→ **Your instructions**
Each entry should be repeated exactly. Its pictures should not be.

(Pixel coordinate grounding data)
+-------+
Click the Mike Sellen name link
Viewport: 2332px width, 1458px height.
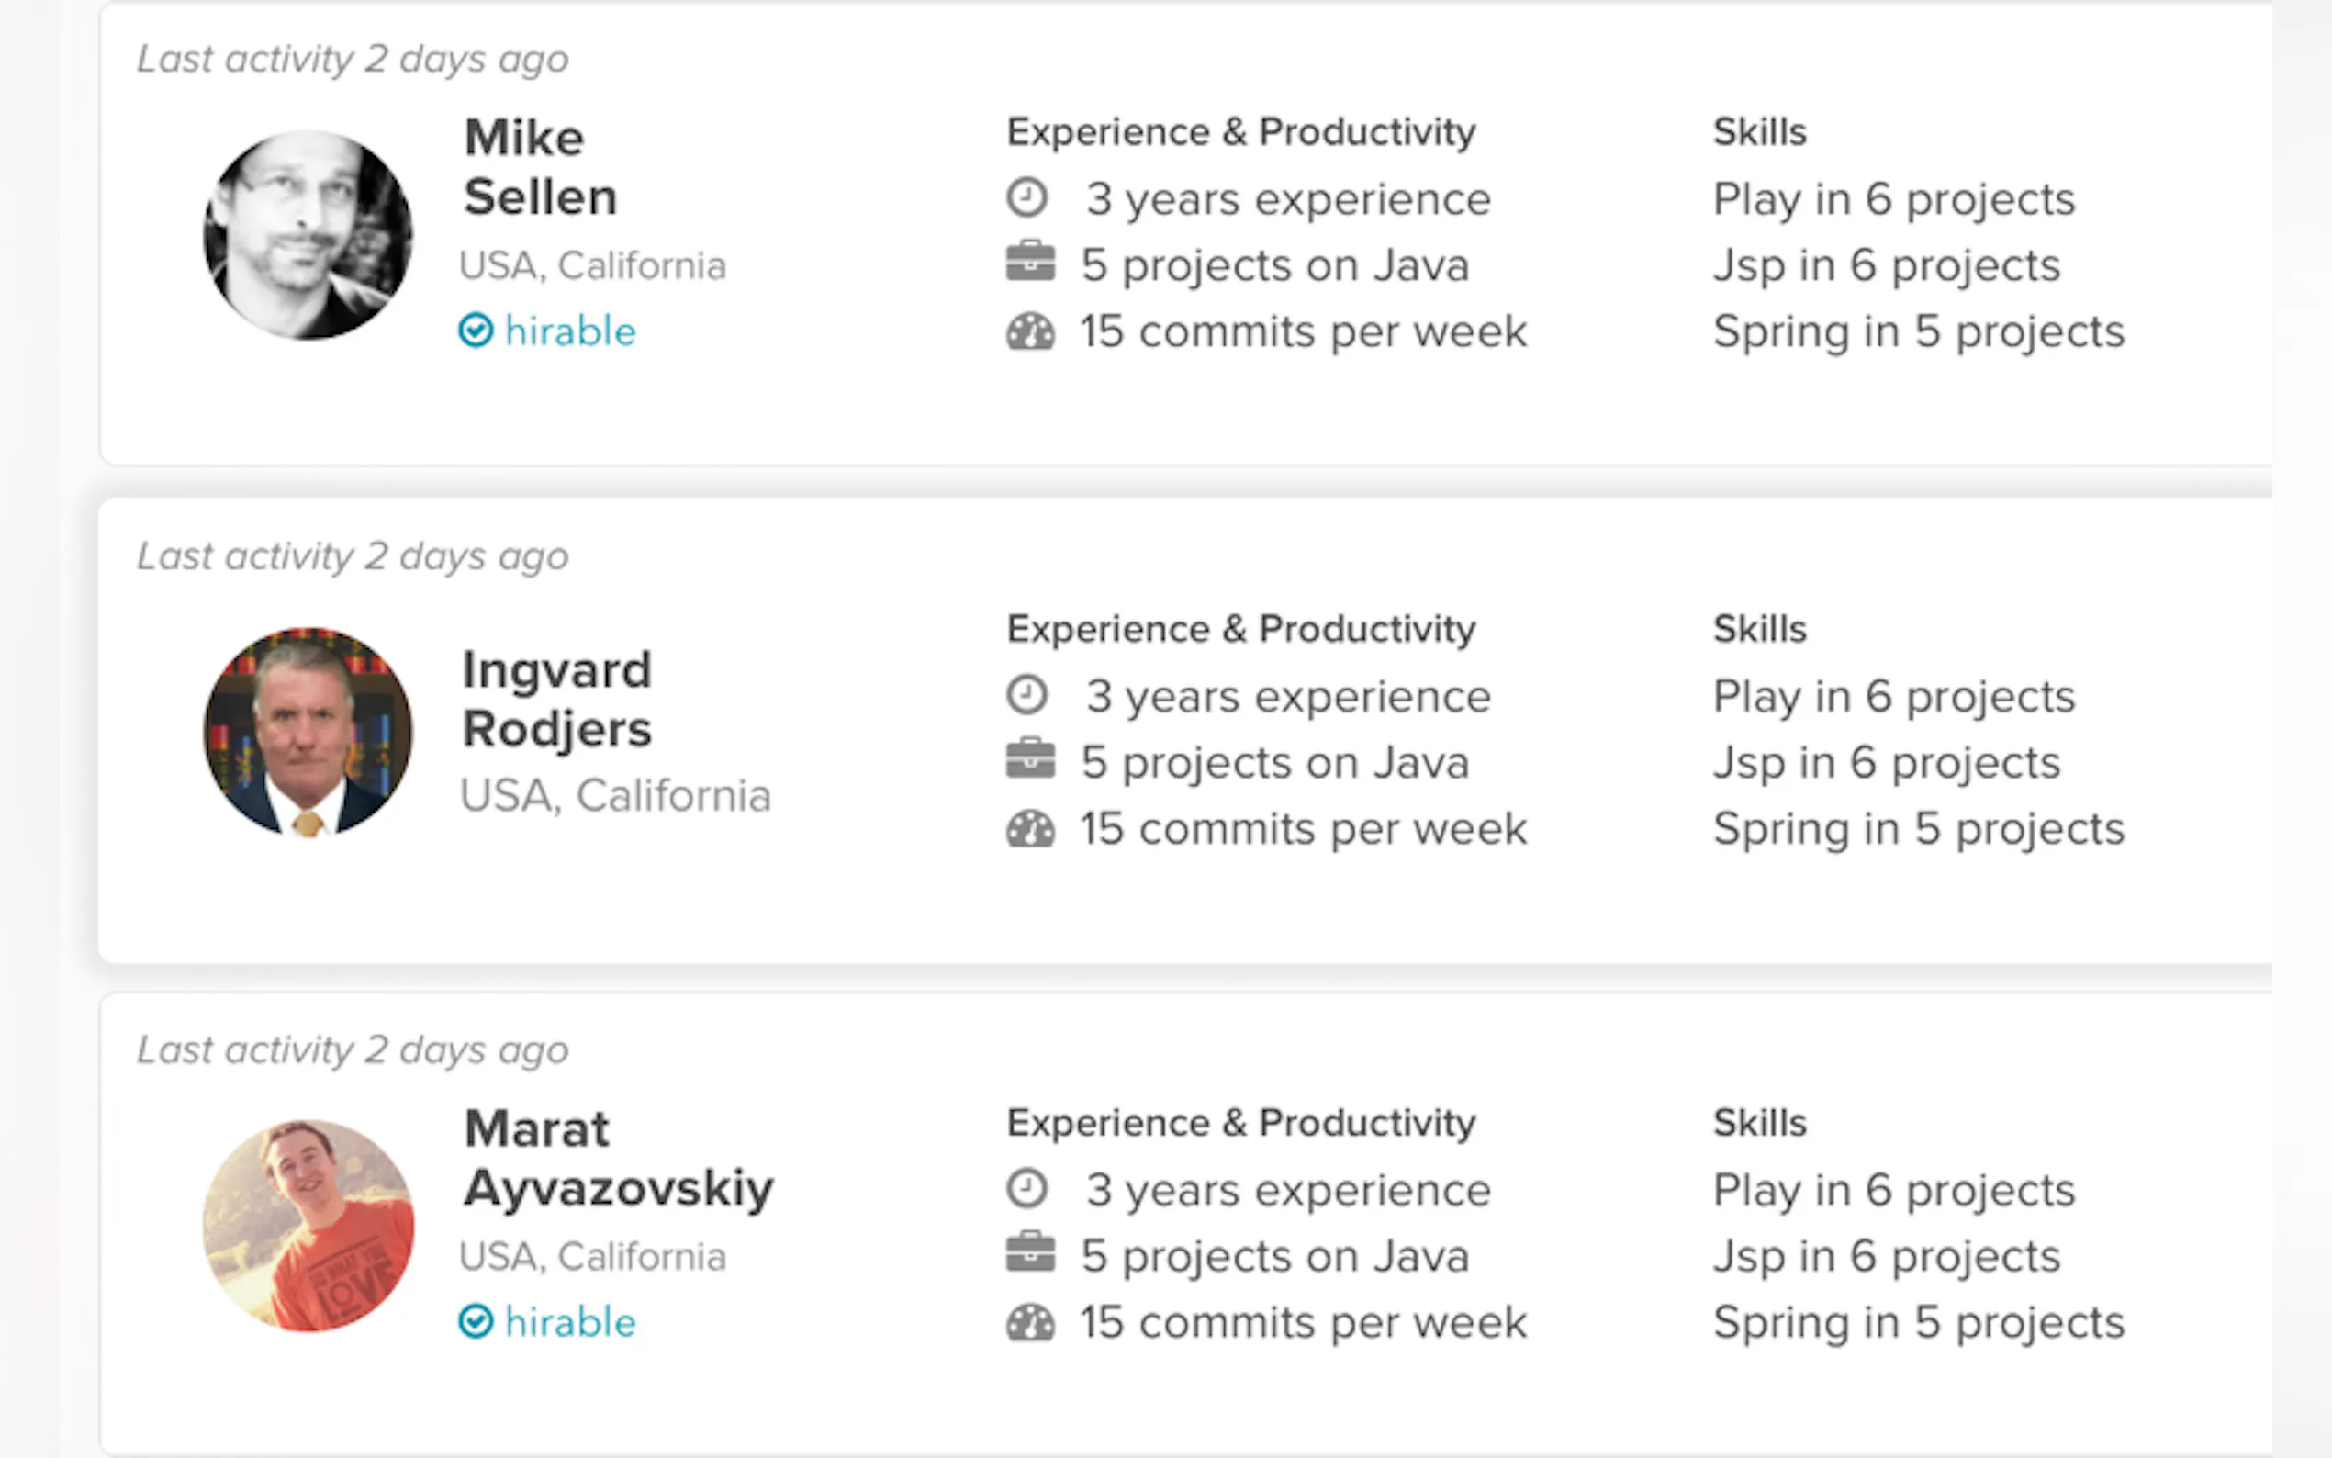tap(540, 167)
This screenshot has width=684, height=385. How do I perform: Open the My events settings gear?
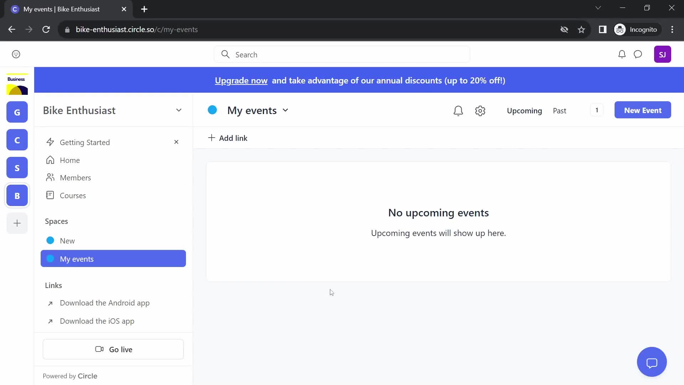[x=480, y=110]
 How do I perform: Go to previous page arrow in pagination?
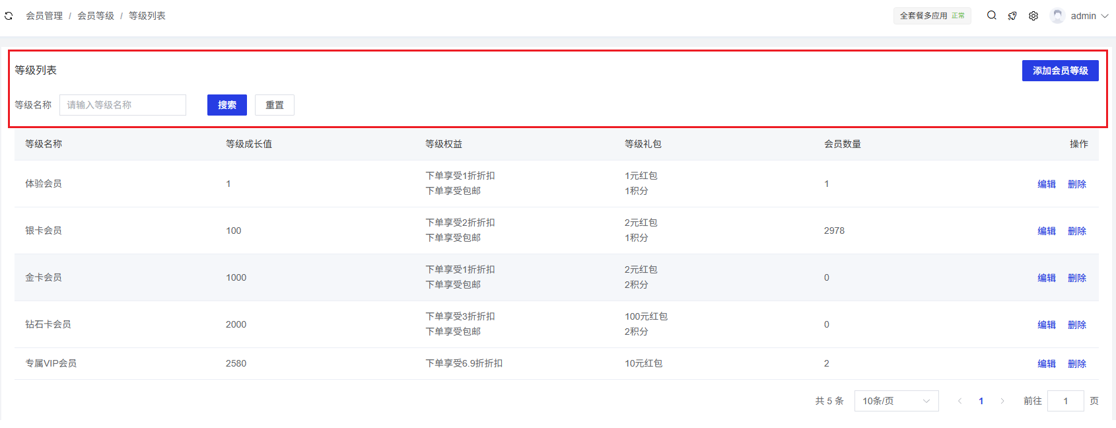[x=959, y=401]
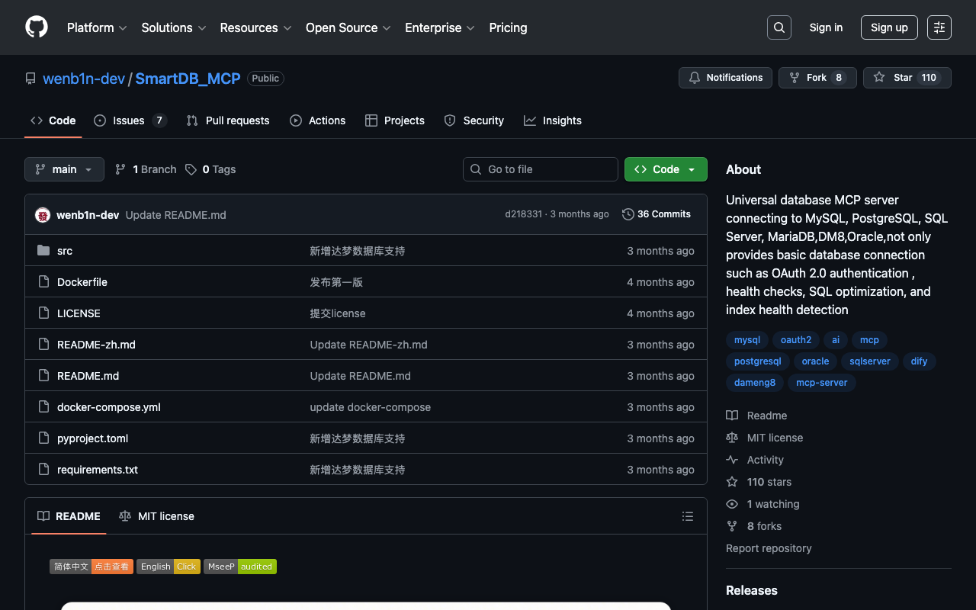This screenshot has height=610, width=976.
Task: Select the postgresql topic tag
Action: 757,361
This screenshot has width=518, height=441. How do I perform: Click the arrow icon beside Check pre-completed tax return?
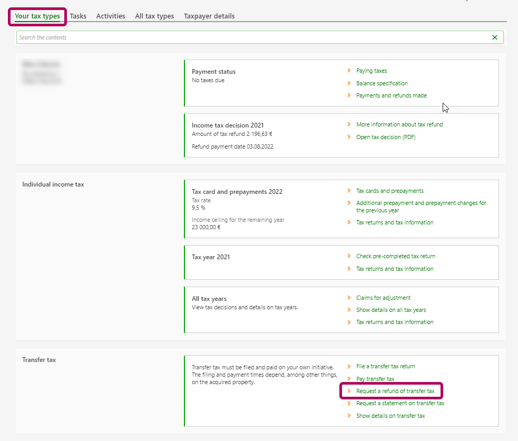tap(349, 256)
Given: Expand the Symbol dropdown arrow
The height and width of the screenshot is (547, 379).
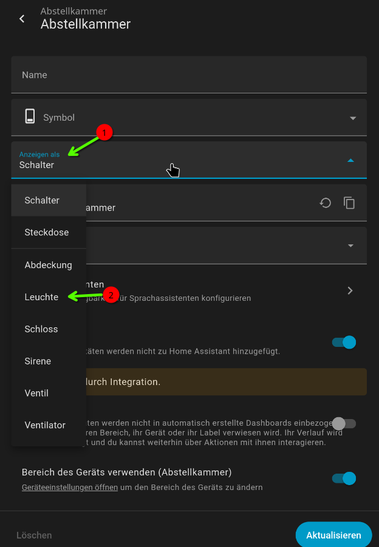Looking at the screenshot, I should 352,118.
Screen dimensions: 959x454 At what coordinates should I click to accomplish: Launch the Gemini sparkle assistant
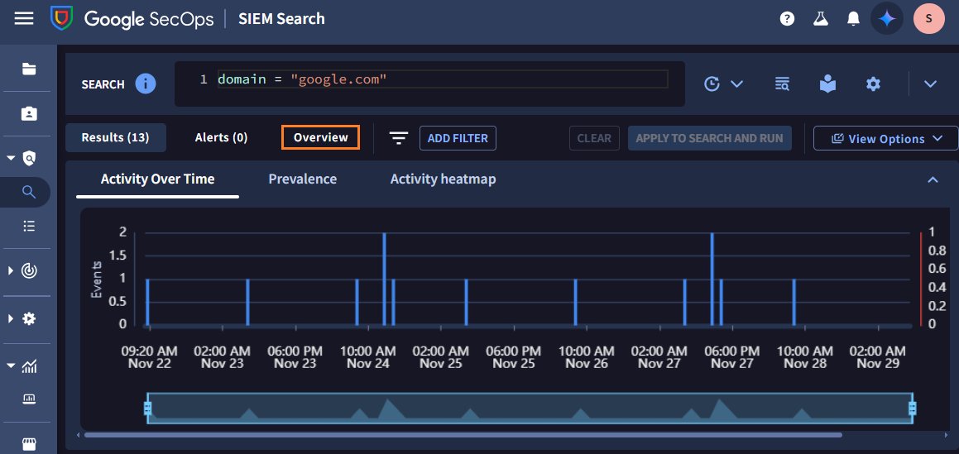pos(887,18)
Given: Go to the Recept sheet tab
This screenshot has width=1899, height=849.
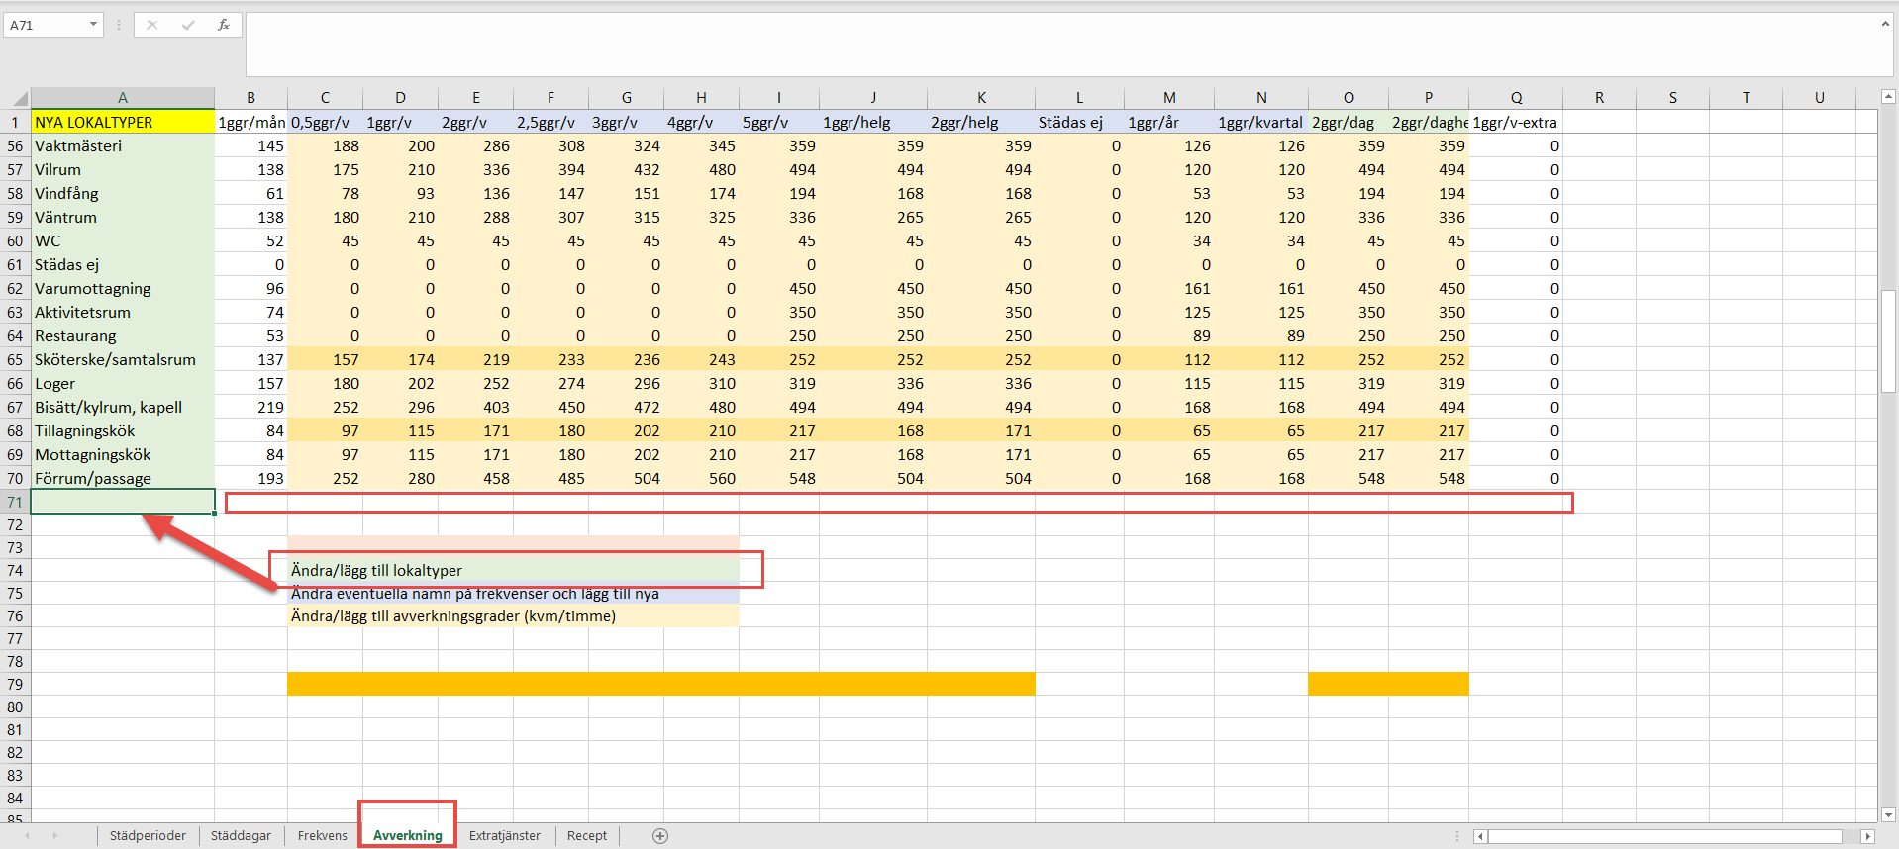Looking at the screenshot, I should click(587, 836).
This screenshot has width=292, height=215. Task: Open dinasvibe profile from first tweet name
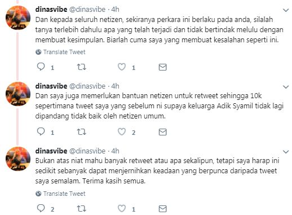coord(51,10)
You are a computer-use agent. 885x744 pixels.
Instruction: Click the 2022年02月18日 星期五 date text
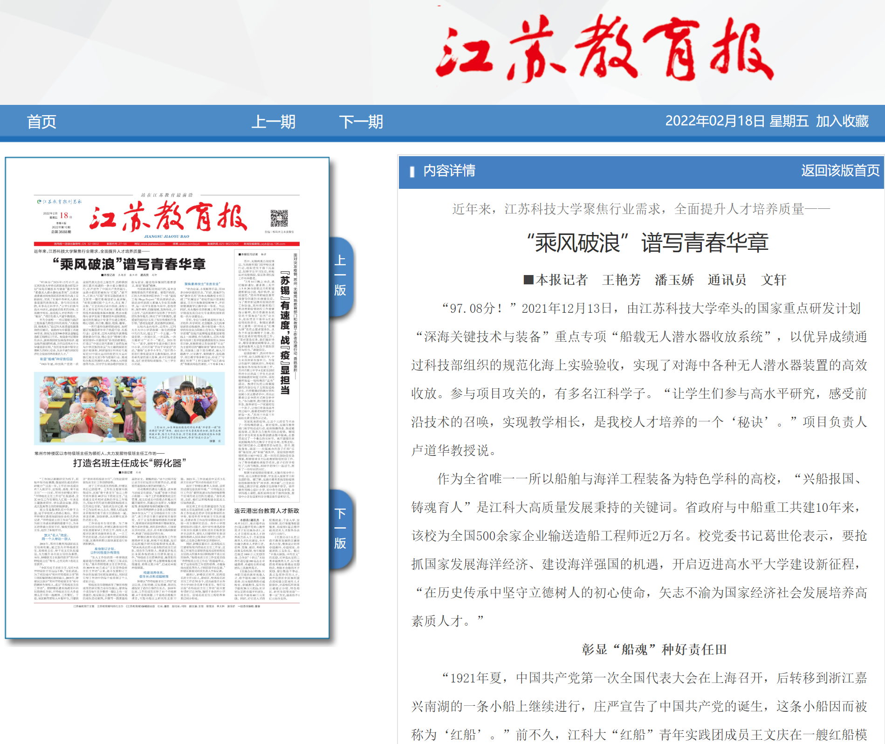coord(736,121)
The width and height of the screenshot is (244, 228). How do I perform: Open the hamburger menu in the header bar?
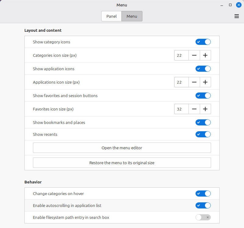point(237,16)
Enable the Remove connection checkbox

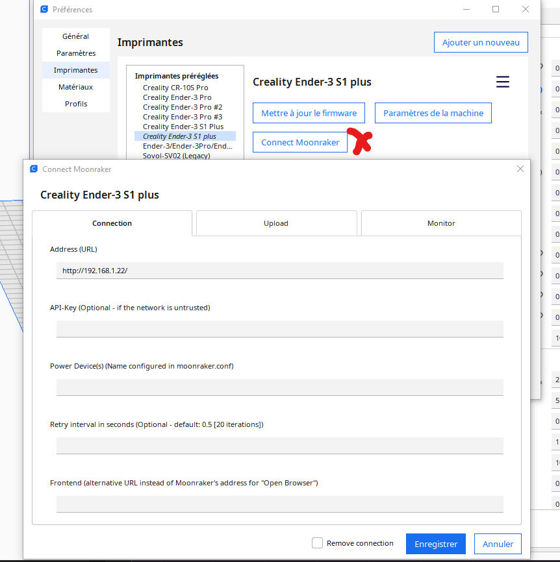[317, 543]
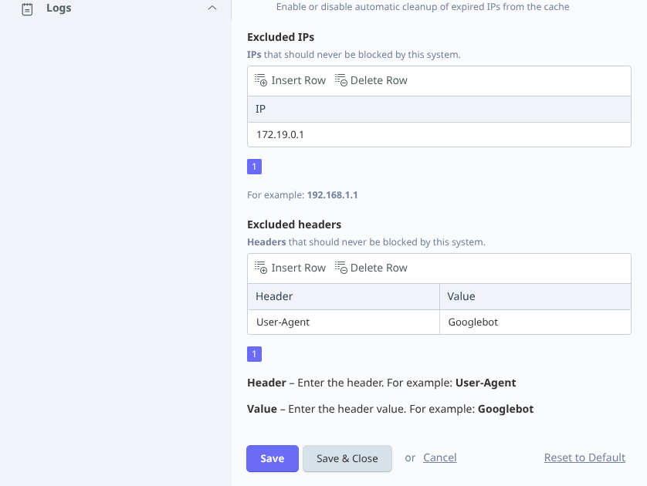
+-------+
→ **Output of the exercise**
Click the Mike Sellen name link
Viewport: 2332px width, 1458px height.
tap(540, 167)
This screenshot has width=684, height=385. How do I perform: Open the My events settings gear?
[x=480, y=110]
 How do I perform: Go to previous page arrow in pagination?
[x=959, y=401]
This screenshot has height=610, width=976.
Task: Select the postgresql topic tag
Action: 757,361
This screenshot has width=518, height=441. How do I perform: Click the arrow icon beside Check pre-completed tax return?
tap(349, 256)
Given: Expand the Symbol dropdown arrow
The height and width of the screenshot is (547, 379).
Looking at the screenshot, I should 352,118.
Screen dimensions: 959x454 At what coordinates should I click to accomplish: Launch the Gemini sparkle assistant
pos(887,18)
Given: Go to the Recept sheet tab
This screenshot has width=1899, height=849.
Looking at the screenshot, I should click(587, 836).
This screenshot has width=292, height=215. Task: Open dinasvibe profile from first tweet name
coord(51,10)
You are a computer-use agent. 885x744 pixels.
Instruction: Click the 2022年02月18日 星期五 date text
coord(736,121)
The width and height of the screenshot is (244, 228). How do I perform: Open the hamburger menu in the header bar?
point(237,16)
Enable the Remove connection checkbox

[317, 543]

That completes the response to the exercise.